What I hope to demonstrate later is that this awareness of union is not the naive misunderstanding of an undeveloped mind but an authentic participation in reality. Although the conscious mind will bring a recognition of the separation between entities, there remains an underlying unity. Christ is nothing less than the one in whom all things consist, according to the author of Colossians (1:17). And in union with him, we may once again partake of this wholeness, experiencing our completeness in him (2:10).

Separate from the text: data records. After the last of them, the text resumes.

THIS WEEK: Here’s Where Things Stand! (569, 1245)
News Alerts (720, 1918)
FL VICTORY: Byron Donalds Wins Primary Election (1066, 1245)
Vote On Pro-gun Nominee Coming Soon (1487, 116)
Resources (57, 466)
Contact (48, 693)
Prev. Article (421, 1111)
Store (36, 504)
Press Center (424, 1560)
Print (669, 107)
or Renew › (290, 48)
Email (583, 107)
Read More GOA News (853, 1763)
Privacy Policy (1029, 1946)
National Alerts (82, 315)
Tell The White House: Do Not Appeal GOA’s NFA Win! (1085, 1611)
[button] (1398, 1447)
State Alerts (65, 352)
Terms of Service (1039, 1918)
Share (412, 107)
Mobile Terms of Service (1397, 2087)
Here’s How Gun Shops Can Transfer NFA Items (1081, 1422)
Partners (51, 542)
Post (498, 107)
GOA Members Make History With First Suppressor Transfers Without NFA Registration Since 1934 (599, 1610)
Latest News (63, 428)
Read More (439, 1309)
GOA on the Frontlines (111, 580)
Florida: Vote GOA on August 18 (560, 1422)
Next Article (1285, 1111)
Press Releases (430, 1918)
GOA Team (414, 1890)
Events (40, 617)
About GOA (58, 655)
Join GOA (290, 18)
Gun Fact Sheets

Introduction to the Yahwist Creation Story
The stories in Genesis 2 and 3 are very much an exploration of human development, of the emergence of consciousness, and the complexities that make us human. As such these stories are the stories of every human being. It is your story. But there is also another level of meaning - the development of human consciousness as an archetypal memory. An archetype is a way of representing all in one, and so Adam and Eve become the personified representatives of every man and woman.
We’ll explore these Genesis narratives with this perspective - witnessing the unfolding of human consciousness. Compared to the myths we looked at before, we’ll witness a definite progression in the narrative. The text is much more aware of the movements and processes that make us human. It has also removed some of the more fantastic heavenly adventures and elaborated the more grounded, earthly processes.
If today we begin reading a story where the main characters are a man called Human and woman called Life , we would immediately recognize what type of literature we are busy with. Adam is not a proper name, but simply means the earthling. Most of the instances referring to Adam also include the definitive article - the - which is not used with proper names. The text speaks of the earthling (ha-adam). This again shows that we are dealing with an archetypal memory which is part of the collective unconscious.
We will follow the story of the earthling as he becomes more recognizable as one of us. For of what relevance is ha-adam, created in the likeness and image of God, if we cannot identify with this earthling? The earthling begins with no parents and no history. The complexity of relationship has not yet become part of ha-adam’s reality in this initial state. There is no passion, no desire, no psychological movement … only a naive innocence. But as the story develops, new complexities are introduced and we begin to recognize ourselves in the story.
These stories illuminate the processes and qualities that make us human. They weren’t meant to become legends of a once perfect world which we lost because the first humans ate from the wrong tree. In fact, some Midrashic commentators provocatively suggest that it is precisely the human that emerges after the event of partaking of the tree of the knowledge of good and evil, that is like God (3:22). One of the first Christian theologians, Irenaeus, also believed that this is primarily a story of human development and that God always intended for us to partake of the tree of the knowledge of good and evil so that we would be able to make mature value judgments. But in our haste we grasped for this gift pre-maturely.
Breath of Life
[T]hen the LORD God fashioned the human, humus from the soil, and blew into his nostrils the breath of life, and the human became a living creature.
- Genesis 2:7 RA
Some commentators want to draw attention to the intimate process of creation by comparing the formation of man to a potter molding clay. There is indeed an image of intimacy present in this account, but it has more to do with breath than with the image of a potter and clay. The problem is that dust is not clay. It does not have the same properties and cannot be formed the way clay can be. So what is the significance of the earthling being formed from dust?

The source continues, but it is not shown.